The RBI heads were under strict instructions not to open the chest or speak about it until later that night, a report in Mint newspaper says. It was only when they opened it, as Modi was speaking, that they learnt about the new 500 note.
With the glare of the world on the US election, Modi chose to deliver his bombshell announcement in a rare address to the nation barely three hours before the order to close banks and ATMs came into force. People scrambled to withdraw Rs 100 notes to meet the midnight deadline set by the RBI.
Once the queues had trudged away from the millions of ATMs around the country with now precious 100 rupee bills, the task began of refilling the machines with the new currency. Trucks laden with cash started delivering the notes across the country.
"If secrecy had failed people would have invested most of their cash in Hawala rackets, gold or real estate before the announcement, worsening the black money issue," Paras Savla of Mumbai-based investment management firm KPB & Associates told AFP.

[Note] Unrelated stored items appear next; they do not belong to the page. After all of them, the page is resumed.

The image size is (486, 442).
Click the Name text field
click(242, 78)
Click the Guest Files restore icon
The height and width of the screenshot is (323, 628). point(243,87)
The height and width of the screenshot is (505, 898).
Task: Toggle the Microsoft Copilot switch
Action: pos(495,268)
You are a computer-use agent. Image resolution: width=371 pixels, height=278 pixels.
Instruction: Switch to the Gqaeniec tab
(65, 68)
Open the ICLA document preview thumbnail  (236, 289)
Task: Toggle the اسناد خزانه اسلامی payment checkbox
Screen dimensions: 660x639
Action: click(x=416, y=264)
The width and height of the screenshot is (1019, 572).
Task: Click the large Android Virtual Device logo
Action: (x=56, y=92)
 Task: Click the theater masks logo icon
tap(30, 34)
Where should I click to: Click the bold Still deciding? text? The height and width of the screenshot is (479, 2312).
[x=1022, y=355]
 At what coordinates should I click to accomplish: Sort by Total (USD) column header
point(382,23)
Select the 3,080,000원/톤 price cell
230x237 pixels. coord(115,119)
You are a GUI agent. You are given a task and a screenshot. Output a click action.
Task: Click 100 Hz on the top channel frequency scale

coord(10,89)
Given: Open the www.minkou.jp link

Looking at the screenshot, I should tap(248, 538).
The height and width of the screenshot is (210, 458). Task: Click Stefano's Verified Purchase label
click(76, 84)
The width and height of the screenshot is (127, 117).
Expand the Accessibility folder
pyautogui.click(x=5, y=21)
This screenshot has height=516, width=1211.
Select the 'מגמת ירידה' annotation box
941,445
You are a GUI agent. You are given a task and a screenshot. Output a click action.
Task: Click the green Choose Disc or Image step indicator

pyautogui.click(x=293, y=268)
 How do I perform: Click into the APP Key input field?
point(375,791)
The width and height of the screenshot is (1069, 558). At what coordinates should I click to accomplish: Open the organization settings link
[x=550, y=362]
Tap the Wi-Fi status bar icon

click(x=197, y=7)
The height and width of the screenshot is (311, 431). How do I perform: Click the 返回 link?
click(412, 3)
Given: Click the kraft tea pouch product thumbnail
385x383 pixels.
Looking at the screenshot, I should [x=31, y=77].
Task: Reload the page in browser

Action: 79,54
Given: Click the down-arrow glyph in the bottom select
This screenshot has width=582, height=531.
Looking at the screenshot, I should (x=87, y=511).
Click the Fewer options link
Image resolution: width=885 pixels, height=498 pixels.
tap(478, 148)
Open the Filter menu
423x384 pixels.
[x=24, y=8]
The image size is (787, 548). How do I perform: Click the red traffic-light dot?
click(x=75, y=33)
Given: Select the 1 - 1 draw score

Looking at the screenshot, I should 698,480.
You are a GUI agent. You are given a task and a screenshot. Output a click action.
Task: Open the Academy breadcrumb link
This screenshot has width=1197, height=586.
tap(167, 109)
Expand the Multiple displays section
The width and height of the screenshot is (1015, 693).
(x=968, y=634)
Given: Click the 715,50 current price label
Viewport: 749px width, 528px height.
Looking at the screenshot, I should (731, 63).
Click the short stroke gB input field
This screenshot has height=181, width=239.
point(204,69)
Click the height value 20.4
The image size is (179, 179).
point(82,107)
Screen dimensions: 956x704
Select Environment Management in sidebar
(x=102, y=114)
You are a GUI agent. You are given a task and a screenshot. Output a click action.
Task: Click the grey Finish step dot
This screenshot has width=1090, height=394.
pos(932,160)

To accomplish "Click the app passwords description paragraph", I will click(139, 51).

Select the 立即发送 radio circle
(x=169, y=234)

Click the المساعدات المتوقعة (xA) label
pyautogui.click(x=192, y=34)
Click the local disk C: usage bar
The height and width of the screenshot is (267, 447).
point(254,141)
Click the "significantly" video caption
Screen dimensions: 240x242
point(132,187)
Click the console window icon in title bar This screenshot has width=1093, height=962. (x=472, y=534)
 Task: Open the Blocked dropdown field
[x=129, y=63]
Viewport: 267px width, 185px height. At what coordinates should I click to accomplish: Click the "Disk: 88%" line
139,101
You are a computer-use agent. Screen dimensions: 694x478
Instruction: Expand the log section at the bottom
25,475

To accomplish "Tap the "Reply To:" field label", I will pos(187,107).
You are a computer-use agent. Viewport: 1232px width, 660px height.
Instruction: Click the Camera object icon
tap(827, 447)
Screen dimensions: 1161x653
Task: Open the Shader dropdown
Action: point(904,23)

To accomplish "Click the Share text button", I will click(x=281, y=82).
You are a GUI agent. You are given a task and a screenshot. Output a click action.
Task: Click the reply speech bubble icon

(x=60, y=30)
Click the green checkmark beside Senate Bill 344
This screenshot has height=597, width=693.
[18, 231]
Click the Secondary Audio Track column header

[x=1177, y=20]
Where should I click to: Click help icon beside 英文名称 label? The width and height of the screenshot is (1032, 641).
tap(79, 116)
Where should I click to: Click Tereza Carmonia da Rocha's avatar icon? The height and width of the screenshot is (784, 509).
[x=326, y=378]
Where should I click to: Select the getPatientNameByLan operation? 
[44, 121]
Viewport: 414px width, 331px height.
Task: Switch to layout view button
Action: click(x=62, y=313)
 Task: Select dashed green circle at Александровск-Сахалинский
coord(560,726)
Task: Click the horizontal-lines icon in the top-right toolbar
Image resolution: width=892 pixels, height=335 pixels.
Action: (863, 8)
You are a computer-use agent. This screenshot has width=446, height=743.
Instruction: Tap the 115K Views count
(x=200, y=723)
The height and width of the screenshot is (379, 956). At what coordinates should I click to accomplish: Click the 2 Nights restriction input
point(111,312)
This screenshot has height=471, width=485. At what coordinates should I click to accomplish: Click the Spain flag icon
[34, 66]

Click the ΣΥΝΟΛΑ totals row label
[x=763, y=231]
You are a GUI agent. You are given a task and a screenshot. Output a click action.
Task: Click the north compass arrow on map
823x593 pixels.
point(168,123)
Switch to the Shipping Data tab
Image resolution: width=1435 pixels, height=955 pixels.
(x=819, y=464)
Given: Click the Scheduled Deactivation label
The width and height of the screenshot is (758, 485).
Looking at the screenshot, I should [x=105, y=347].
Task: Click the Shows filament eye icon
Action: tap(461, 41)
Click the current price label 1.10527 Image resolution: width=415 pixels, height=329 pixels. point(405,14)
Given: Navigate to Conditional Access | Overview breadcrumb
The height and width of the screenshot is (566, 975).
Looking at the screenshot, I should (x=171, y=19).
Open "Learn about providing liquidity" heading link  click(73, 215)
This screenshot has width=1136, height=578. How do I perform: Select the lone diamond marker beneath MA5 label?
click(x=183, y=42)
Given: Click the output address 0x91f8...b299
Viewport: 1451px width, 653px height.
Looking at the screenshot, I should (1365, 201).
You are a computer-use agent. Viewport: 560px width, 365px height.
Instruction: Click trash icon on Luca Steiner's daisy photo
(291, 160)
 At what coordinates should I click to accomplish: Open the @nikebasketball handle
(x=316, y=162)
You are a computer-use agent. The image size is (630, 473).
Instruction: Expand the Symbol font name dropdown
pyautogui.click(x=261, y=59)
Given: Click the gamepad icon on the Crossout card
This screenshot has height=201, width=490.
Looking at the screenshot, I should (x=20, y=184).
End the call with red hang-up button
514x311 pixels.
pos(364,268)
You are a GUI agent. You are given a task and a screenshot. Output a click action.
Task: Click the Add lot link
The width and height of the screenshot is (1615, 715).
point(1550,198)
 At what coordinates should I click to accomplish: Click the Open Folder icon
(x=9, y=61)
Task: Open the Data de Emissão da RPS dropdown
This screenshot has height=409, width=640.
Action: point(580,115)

RBI chief Urjit Patel has said production of the new notes had been "ramped up" to meet requirements but Pradip Shah, who helped set up India's HDFC bank, said it would be a "nightmare" getting money to some rural areas. "A lot of people are going to be inconvenienced," he told AFP.
The move is part of Modi's crackdown on so-called black money financial transactions in which cash is used to avoid tax. After closing for a day banks started reissuing new 500 notes and a new denomination of 2,000 rupees on Thursday.
The AFP reports that by spring, the prime minister was convinced that he needed a headline-grabbing reform to show his determination to counter rampant tax evasion and settled on scrapping the two highest denomination bills.
Almost 90 percent of transactions in India are done with cash while 500 and 1,000 notes currently account for more than 85 per cent of the value of cash in circulation, according to research firm Capital Economics.